Probably when Doug was diagnosed with cancer when I was 14 weeks pregnant with Buster. That was a tough time and his surgery and radiotherapy all happened while I was pregnant, and finished the day before I went in to labour four weeks early with Buster. I think my whole body was just trying to get through Doug’s treatment and when he’d finished it was a release! I didn’t have a lot of time to think about it to be honest because we then found ourselves at home with our first baby and Doug recovering, but after I had Mabel I got quite low and we rowed a lot and I think it caught up with me. That’s the thing – you can go in to survival mode and cope or even thrive in tough times, but everything has to catch up eventually. I needed time to work through things – my husband being diagnosed, my first baby and all the changes that brings.
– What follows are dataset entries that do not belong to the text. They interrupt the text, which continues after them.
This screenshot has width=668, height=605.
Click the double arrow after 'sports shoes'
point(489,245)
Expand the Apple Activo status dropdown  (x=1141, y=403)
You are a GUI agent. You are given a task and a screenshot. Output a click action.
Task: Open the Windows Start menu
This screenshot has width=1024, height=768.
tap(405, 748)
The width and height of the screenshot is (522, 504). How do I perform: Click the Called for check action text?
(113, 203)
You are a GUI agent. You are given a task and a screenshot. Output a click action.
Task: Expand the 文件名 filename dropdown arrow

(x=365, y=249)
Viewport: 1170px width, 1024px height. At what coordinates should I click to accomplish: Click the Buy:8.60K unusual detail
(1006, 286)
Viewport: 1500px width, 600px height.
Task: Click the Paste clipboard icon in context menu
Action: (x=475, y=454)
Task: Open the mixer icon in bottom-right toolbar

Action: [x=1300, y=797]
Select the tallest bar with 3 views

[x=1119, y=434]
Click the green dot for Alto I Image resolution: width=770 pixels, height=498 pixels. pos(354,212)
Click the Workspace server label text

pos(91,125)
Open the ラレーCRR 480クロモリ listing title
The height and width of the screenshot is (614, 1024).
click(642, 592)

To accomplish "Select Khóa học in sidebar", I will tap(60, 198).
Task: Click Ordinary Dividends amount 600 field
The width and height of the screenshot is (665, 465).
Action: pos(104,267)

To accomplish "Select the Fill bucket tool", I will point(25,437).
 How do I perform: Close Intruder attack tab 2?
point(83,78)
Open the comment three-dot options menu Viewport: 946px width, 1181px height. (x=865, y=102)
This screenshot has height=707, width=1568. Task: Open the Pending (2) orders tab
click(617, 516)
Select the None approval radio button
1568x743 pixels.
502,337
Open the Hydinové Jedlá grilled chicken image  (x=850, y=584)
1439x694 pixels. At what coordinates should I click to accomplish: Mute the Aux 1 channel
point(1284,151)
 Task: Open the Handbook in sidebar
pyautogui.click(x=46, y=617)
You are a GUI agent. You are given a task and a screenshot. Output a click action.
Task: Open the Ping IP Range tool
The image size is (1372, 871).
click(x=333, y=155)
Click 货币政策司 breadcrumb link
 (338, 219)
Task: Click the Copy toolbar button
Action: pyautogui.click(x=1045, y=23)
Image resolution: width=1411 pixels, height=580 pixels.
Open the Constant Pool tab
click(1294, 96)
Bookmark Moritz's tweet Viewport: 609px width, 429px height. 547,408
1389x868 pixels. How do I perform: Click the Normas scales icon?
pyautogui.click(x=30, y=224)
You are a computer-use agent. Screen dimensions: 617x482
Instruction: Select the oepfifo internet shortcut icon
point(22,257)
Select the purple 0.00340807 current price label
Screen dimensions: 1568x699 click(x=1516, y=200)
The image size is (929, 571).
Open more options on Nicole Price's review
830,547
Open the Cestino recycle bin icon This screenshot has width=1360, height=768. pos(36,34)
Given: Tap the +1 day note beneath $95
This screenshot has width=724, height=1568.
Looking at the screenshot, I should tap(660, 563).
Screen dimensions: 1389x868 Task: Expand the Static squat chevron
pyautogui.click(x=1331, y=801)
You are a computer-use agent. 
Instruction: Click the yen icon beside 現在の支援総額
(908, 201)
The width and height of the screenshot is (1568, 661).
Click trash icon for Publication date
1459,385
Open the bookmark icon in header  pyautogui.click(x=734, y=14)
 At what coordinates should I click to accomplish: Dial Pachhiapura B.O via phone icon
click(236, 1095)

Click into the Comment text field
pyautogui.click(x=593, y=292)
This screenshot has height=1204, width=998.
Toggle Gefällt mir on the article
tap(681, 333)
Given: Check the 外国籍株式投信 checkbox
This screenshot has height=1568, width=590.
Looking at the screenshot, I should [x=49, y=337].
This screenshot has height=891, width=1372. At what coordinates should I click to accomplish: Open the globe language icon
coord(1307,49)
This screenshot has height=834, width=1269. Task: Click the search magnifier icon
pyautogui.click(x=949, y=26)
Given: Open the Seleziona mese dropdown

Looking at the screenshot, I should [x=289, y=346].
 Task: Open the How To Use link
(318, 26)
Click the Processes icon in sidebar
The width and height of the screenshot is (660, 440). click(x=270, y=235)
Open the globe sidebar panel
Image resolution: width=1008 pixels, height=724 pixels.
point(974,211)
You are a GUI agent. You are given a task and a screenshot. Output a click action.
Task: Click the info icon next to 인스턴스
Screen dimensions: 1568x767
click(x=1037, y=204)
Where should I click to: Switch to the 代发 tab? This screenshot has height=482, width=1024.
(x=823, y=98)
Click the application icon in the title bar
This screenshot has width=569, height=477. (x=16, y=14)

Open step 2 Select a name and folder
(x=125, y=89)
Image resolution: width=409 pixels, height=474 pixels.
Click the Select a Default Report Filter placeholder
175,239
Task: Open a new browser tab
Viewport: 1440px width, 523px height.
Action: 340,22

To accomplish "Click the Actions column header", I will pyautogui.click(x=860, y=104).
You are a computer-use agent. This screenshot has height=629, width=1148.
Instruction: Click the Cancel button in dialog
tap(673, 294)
I went to the doctor and found just saying ‘I don’t feel right’ was a huge relief, rather than smashing on trying to act like everything was ok and I was in control, and enough to start the conversation to get myself back on track.
What is ‘happiness’ defined by you?
When things feel relaxed and easy and the kids are happy and we’ve had sleep and I feel content and I’m not worrying about all the stuff to do.
Mantra to live by
‘But What If I Fall? Oh, But My Darling, What If You Fly?’ Australian poet Erin Hanson. I used to say this to myself all the time when I was starting Don’t Buy Her Flowers and regularly felt wobbly.
Favourite place in the world– Home. Or the Maldives.
Instagrammer who makes you feel good– Anna Whitehouse (Mother Pukka). Hardest working lady I know. Also wore a headbrace at school and I was a chubby kid that went to Mime club and we would have been great mates then too.
If you could have any super power? Flight
Biggest addiction? Probably Instagram.
Biggest strength? Multi-tasking. I am good at getting shit done.
Biggest weakness? Worrying about all the other things I need to do and not focusing on what I have done.
Nicknames? Weph, Effie, Dougie, B and I was known as Maverick and Miss Whiplash by teams at work. Make of that what you will.
Guilty pleasure? Four in a Bed, but I don’t feel guilty about it – it’s just pure pleasure.